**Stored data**
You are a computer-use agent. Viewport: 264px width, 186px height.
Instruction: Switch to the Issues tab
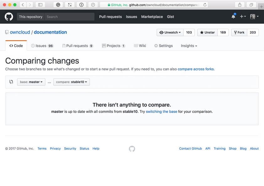click(x=42, y=46)
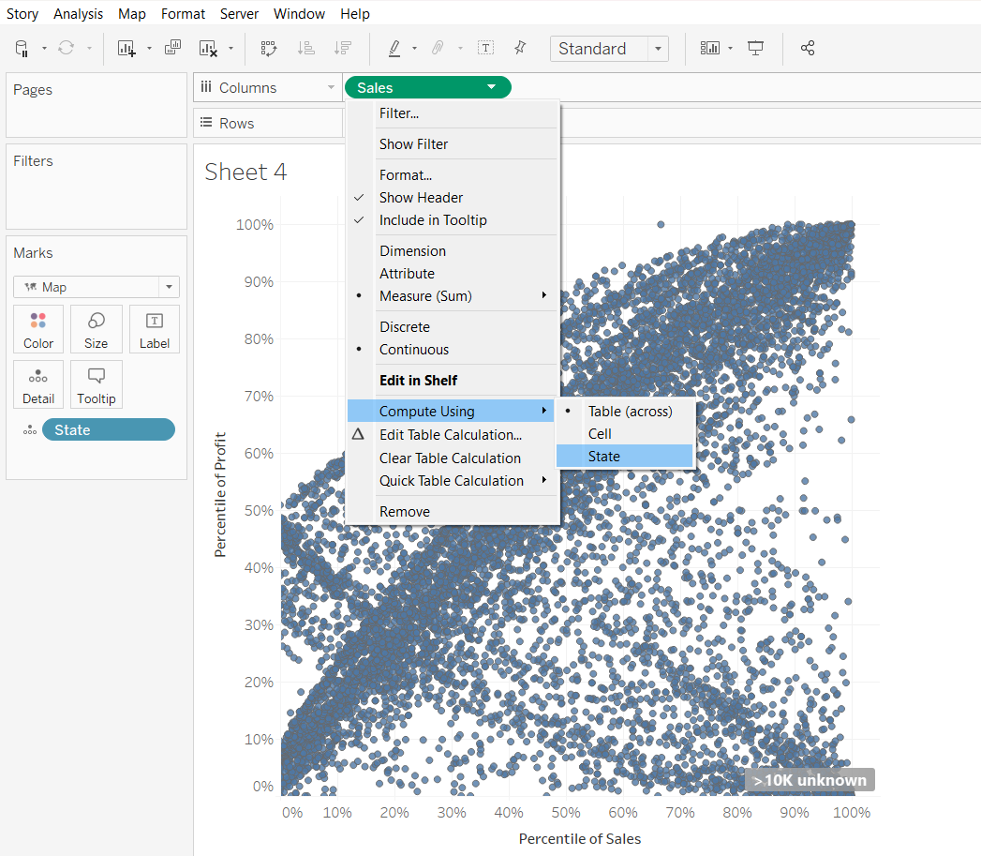The width and height of the screenshot is (981, 856).
Task: Click the Color button on Marks card
Action: pyautogui.click(x=38, y=329)
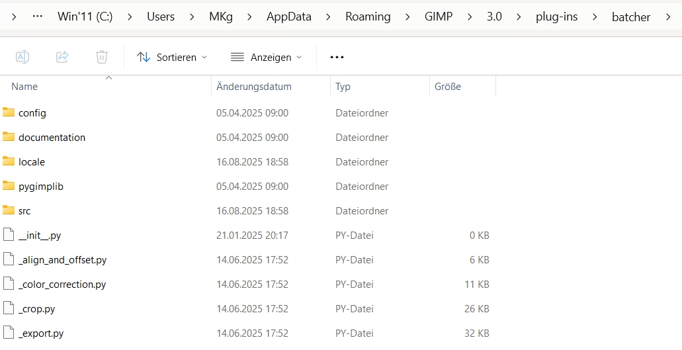Select the pygimplib folder row
The width and height of the screenshot is (682, 350).
[x=41, y=186]
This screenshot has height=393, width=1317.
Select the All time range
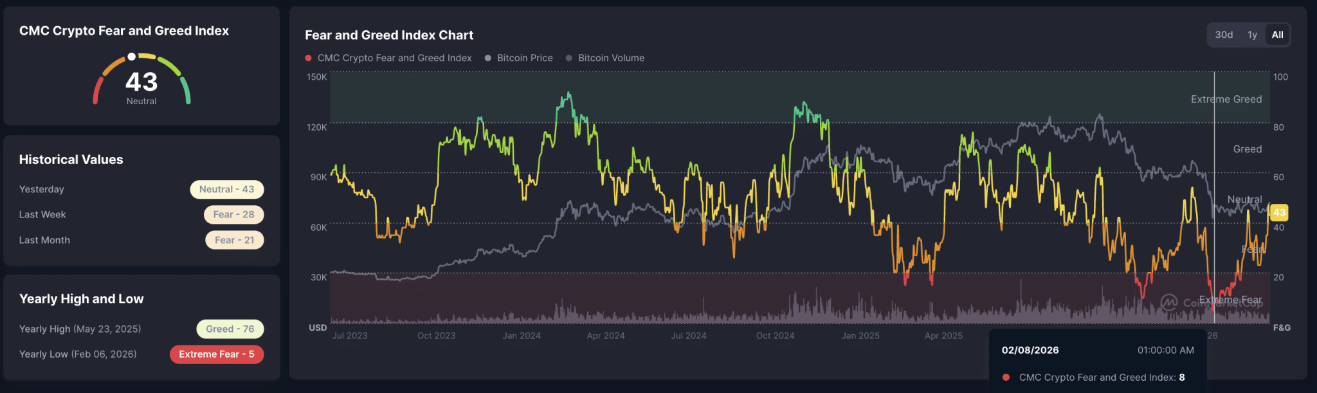click(x=1277, y=35)
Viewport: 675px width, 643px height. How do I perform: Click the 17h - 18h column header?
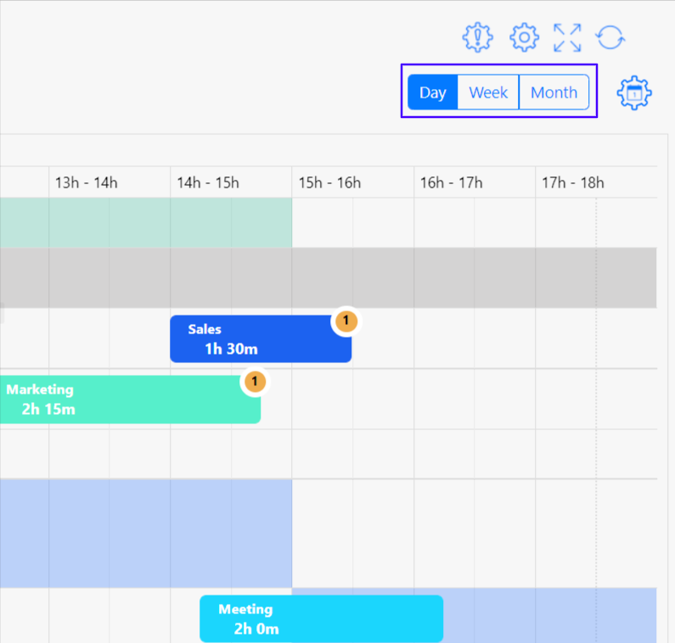coord(573,182)
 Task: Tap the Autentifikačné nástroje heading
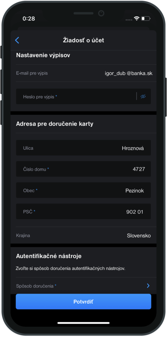(49, 256)
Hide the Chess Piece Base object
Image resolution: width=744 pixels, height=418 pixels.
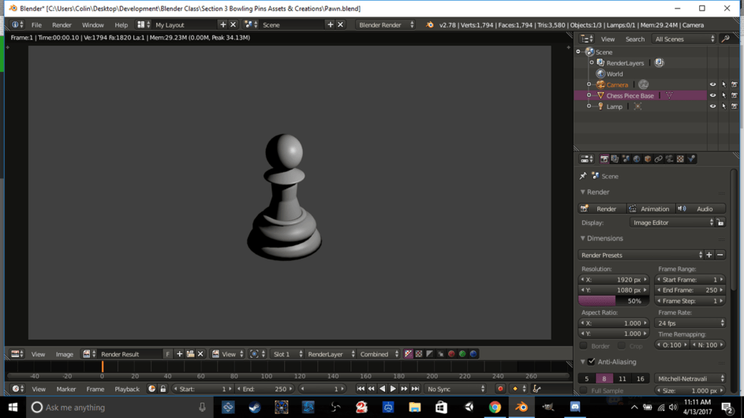(x=712, y=95)
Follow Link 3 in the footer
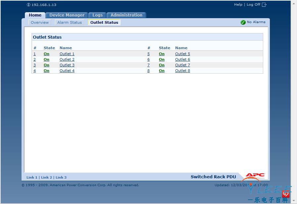This screenshot has width=297, height=204. coord(61,177)
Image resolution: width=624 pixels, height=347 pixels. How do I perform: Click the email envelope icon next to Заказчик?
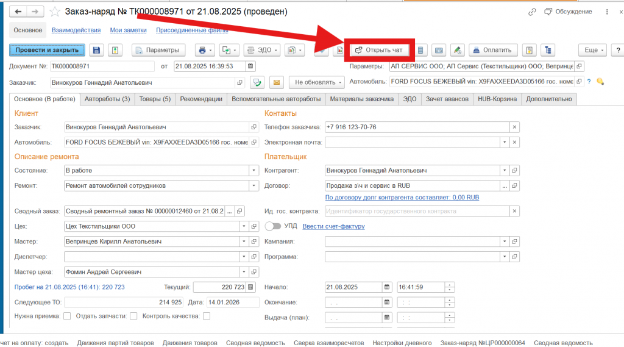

**WORK ITEM**
Print the records above again exactly. Leave out the images.

**TASK SOLUTION**
You are a computer-use agent. Viewport: 264px width, 186px height.
Instruction: Switch to the Issues tab
click(x=42, y=46)
The width and height of the screenshot is (981, 856).
Task: Click the Color button on Marks card
Action: pyautogui.click(x=38, y=329)
Select the pygimplib folder row
The width and height of the screenshot is (682, 350).
[x=41, y=186]
This screenshot has height=393, width=1317.
Select the All time range
click(x=1277, y=35)
Viewport: 675px width, 643px height. How do I perform: Click the 17h - 18h column header?
coord(573,182)
 Task: Tap the Autentifikačné nástroje heading
(49, 256)
Hide the Chess Piece Base object
Image resolution: width=744 pixels, height=418 pixels.
(x=712, y=95)
Follow Link 3 in the footer
This screenshot has width=297, height=204. coord(61,177)
Image resolution: width=624 pixels, height=347 pixels. How do I perform: Click the email envelope icon next to Заказчик?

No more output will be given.